Friday, February 29, 2008

ATHENS' CULTURAL BOOM [1]

Since the Olympic Games of 2004, Athens is a non-stop evolving and changing city.

2008 seems to be an important year, since many major cultural projects are reaching completion and others are about to begin. Several of them are directly linked to the projects that were planned during the city's preparation for the Olympic Games.

This article is going to be developed in seven posts, each one presenting a different project. The main information will be taken by an article published last sunday in the magazine of the newspaper "
Kathimerini", under the title "Caution, works in progress!: Architectural projects that mark the new metropolitan face of Athens". The article presents 13 major cultural projects that turned the city into a major worksite. Additional and more in depth information will derive by official websites.

First project to be presented is the completion of the building of the
National Museum of Contemporary Art at the former beer factory FIX.

### Set problem A:
Reproduce the passage of the post on Athens' cultural boom between "Friday, February 29, 2008" and "by official websites.", inclusive.
### Set problem B:
Carry on the post about Athens' cultural projects, picking up right after its final sentence.

### Supplied data:
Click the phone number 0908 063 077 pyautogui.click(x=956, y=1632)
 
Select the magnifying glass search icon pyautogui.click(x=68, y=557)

### Written response A:
Friday, February 29, 2008

ATHENS' CULTURAL BOOM [1]

Since the Olympic Games of 2004, Athens is a non-stop evolving and changing city.

2008 seems to be an important year, since many major cultural projects are reaching completion and others are about to begin. Several of them are directly linked to the projects that were planned during the city's preparation for the Olympic Games.

This article is going to be developed in seven posts, each one presenting a different project. The main information will be taken by an article published last sunday in the magazine of the newspaper "
Kathimerini", under the title "Caution, works in progress!: Architectural projects that mark the new metropolitan face of Athens". The article presents 13 major cultural projects that turned the city into a major worksite. Additional and more in depth information will derive by official websites.

### Written response B:
The NMCA was founded in 2000 and chose FIX brewery, an important industrial modernist building [1957, architect: Takis Zenetos], as its permanent house. The building is situated at a short distance of the city's cultural and commercial center and has the necessary features that will satisfy all the spatial needs of the museum: 20.000 square meters for the permanent and periodical exhibitions, administration, archives, library, an auditorium, laboratories, an art-store, cafeteria and restaurant e.a.




The factory was deserted in the late 1970s, when the brewery moved to other premises. For years it remained abandoned, although many proposals were made for new uses of the building. Among those was the proposal for the housing of the NMCA. In 1994, the building became the property of the Attico Metro S.A., something that led to its partial demolition.




Finally, in October 29 2002, a 50 year leasing agreement was signed between Attico Metro and the NMCA, in order to make the necessary interventions to the building so that it could start functioning as a museum.
After an architectural competition [2002] , the proposal chosen was the one submitted by 3 offices: the Mouzakis & Associates Architects Ltd, 3SK Stylianidis Architects, and Tim Ronalds Architects. The proposal offered to the building a new life and a new public space: an inner court and a garden-labyrinth. The original form of the museum has been altered, since -as the architects say- the purpose was not a Fix-building museum but a contemporary art museum.


The project is expected to be completed in 2009.









2 comments:

Anonymous said...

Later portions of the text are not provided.